Email: gerald.dolter@ttu.edu

Phone: (806) 834-7191

Office: School of Music, Room 121

Gerald Dolter

Gerald Dolter (with degrees from Indiana University) joined the voice faculty at the Texas Tech School of Music in the fall of 1995.  He became the Director of TTU Opera Theatre in 1998.  He has sought to program a wide variety of works to benefit students and the public interest. Johann Strauss's operetta Die Fledermaus, Mozart's Don Giovanni, Nicolai's TheMerry Wives of Windsor, a world premiere music drama, Bellini's War, by Steven Paxton, and Verdi's La Traviata are a sampling.  He has also built a reputation for staging works in unusual locations.  His production of Stephen Sondheim's Into The Woods, staged in a local Lubbock hotel atrium, represented a drastic departure for normal theatrical venues, in which he made use of the natural trees, brooks, pools, and shrubs to enhance the required stage settings. In 2013, he directed a new production of Mozart's Cosi Fan Tutte for Texas Tech Opera Theatre, which toured to the National Theatre of Honduras.

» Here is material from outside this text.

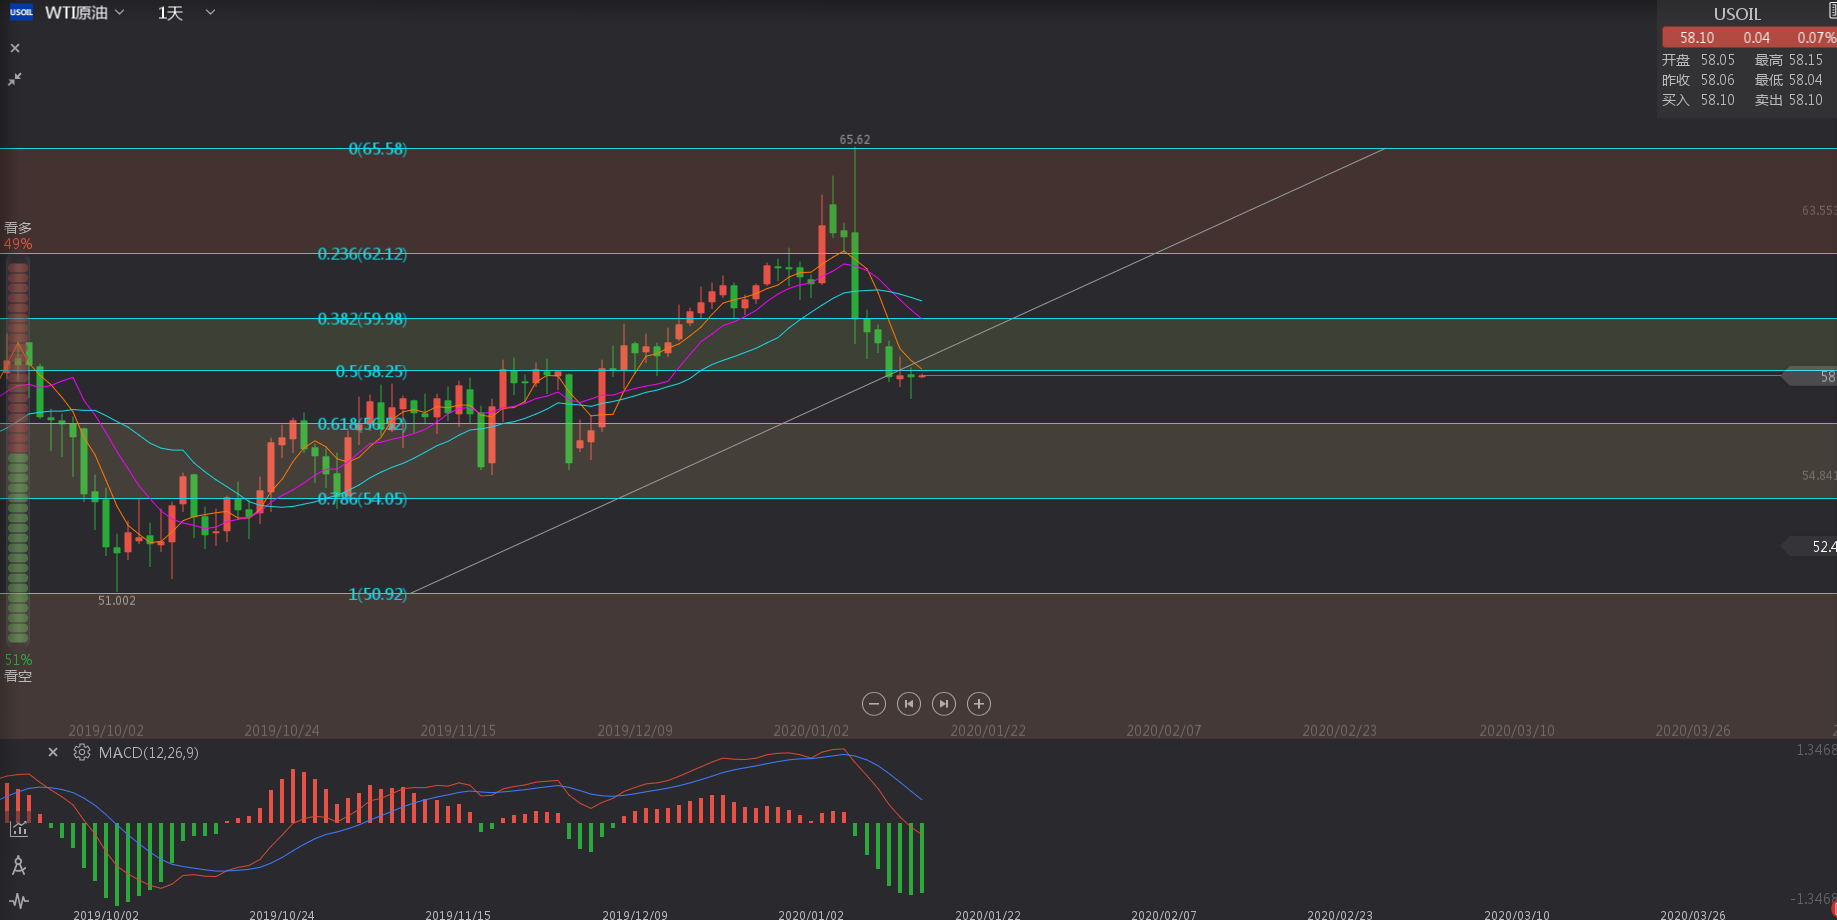
Task: Remove the MACD indicator panel
Action: [x=53, y=753]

Gerald Dolter began his professional singing career in the opera houses and concert halls of the United States and Europe.  Opern Welt magazine has described his performances as “radiant,” by the Frankfurter Rundschauas “powerful baritonal presence,” and by England's Opera magazine as “electrifying.”  His operatic credits include appearances with the Pittsburgh, New Jersey State, Tulsa, St. Louis, Cincinnati, and Arizona opera companies, as well as the opera companies of Frankfurt, Mannheim, Hamburg, Karlsruhe, Düsseldorf, Gelsenkirchen, Krefeld, and Montpellier.  From 1985 to 1991, Dolter was the leading baritone with Germany's Bremen Opera. His repertoire there included such diverse characterizations as Germont in La Traviata, Escamillo in Carmen, and Nick Shadow in The Rake's Progress. His operatic repertoire includes more than 87 characterizations and 40 leading roles in musical theatre. He was a National Winner in the Metropolitan Opera Auditions in 1984, and is now a frequent adjudicator for that competition at both the district and regional levels.

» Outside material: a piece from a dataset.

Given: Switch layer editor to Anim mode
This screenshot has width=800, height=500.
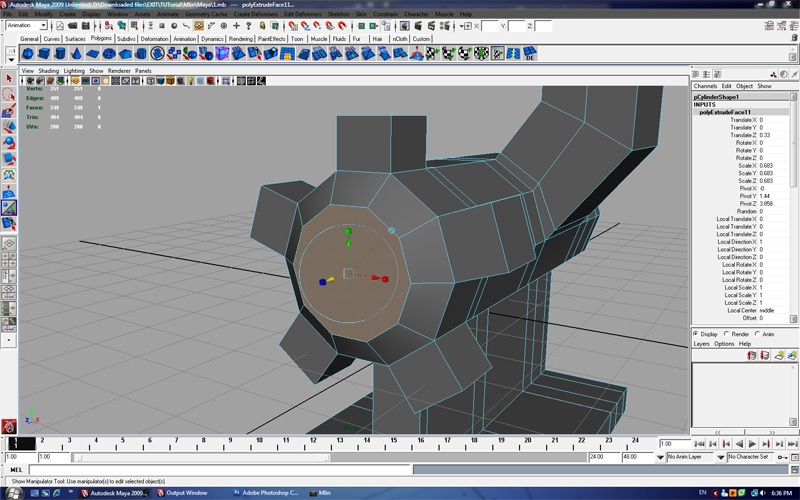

Dolter created a musical theatre production company, Lubbock Moonlight Musicals, in 2006. The company has produced many grand-scale musicals in the outdoor setting of Lubbock's Moonlight Musicals Amphitheatre. Texas Tech students have benefited significantly from participation in its activities.  In addition to valuable professional stage experience, these students receive hands-on experience as administrators, stage performers, musicians, and stage technicians.  As a result of the company's success, a new professional endeavor called Moonlight Broadway has spun off from summer operations, allowing TTU participants professional resume credits. To date, Lubbock Moonlight Musicals has paid more than $1,000,000 in stipends to Texas Tech and other university students.